Je n'ai pas de morale, j'ai trop peu de principes et je n'ai pas d'âme.
Je ne regrette rien.


TENTH Dans une foule, sur qui posez vous le plus votre regard ?

Certains alléchants spécimens masculins attireront mon regard en premier lieu. Réflexe, dirais-je. Évaluer une carrure, laisser mes yeux couler sur la ligne d'une mâchoire, sourire à un regard qui croise le mien, ce sont des habitudes qui ne se perdent pour ainsi dire pas.
Mais ceux qui sentiront mes prunelles revenir régulièrement sur eux sont ceux qui ressemblent à mes proches. Ceux dont je peux dire "tiens, il ressemble à X". Comme si je m'identifiais en ces inconnus qui me sont familiers, comme si j'espérais qu'eux aussi trouver que j'ai l'allure de quelqu'un de leur connaissance.
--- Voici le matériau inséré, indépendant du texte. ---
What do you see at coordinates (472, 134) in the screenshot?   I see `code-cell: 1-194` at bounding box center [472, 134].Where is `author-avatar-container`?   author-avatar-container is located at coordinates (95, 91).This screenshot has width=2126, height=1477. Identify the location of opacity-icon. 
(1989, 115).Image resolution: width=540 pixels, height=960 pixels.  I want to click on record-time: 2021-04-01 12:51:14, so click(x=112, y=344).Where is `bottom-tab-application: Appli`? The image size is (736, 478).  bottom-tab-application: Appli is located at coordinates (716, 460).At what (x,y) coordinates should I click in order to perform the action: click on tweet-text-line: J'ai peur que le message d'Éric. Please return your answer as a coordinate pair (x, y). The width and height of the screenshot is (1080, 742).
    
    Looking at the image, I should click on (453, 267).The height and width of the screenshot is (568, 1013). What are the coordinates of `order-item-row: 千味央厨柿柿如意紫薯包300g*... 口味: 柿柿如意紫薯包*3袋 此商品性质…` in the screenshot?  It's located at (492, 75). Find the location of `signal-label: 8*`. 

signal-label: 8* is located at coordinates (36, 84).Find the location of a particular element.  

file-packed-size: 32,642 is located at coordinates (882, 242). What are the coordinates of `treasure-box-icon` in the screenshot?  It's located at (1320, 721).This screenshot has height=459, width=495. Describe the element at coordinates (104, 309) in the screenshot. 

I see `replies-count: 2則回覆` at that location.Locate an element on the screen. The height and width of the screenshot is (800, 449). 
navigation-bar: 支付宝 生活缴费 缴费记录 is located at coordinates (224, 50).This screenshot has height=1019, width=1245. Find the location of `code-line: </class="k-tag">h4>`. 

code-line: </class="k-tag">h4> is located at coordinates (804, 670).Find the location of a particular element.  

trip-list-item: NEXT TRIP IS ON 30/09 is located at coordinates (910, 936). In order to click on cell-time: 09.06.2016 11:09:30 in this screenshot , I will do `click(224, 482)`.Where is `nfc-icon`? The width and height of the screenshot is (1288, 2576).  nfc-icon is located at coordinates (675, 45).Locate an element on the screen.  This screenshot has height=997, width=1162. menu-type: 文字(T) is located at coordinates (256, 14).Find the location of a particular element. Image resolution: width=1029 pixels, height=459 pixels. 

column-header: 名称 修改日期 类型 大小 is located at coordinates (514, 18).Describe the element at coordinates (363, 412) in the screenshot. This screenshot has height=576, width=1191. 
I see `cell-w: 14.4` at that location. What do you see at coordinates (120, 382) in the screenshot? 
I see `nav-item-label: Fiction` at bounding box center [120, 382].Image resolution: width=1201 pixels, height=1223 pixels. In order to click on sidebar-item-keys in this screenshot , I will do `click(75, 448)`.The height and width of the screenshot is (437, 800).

Ces gens m'obsèdent, me rendent curieuse, me donnent envie de leur parler.
Quoiqu'un bel homme risque également de voir mes yeux revenir souvent sur lui.



metalingus - alter bridge

4 commentaires:

Stephane a dit…

See...maintenant faut nous dire à quel point tu te sens bien d'y avoir répondu :)

Chevreuil a dit…

Dilemme, dilemme, pas dilemne !

Pour une fois que Loulou avait raison, il faut le lui laisser.

Même si ça fait mal à l'amour-propre.

Quant au reste... tu progresses, tu admets enfin que tu peux ( que tu te dois ) être très, pour ne pas dire extrêmement, chiante.

Y'a d'l'espoir.

C'est ça, courraille, et laisse-moi seule.

Leeeeeave me aloooooone * à la Sevy *
=P

Fille Imparfaite a dit…

@stephane : je me sens bien d'assumer que je suis chiante, sans principes et contradictoires ?
Life is life.

@chevreuil : oh, si. Faute corrigée et mise en italique, pour que tous sachent que Louise avait raison TT'
Et j'te pas laisse, la fille qui part plus tôt à Gaspé en me laissant seule avec ton cousin et mon devoir d'Anglais.
Pars, infâme. Laisse-moi seule.

Chevreuil a dit…

Seule ? Tu emploies un bien drôle de mot pour quelqu'un qui passe son temps en compagnie d'Energizer.

C'est pas comme si on allait moins se voir parce que je pars avant toi.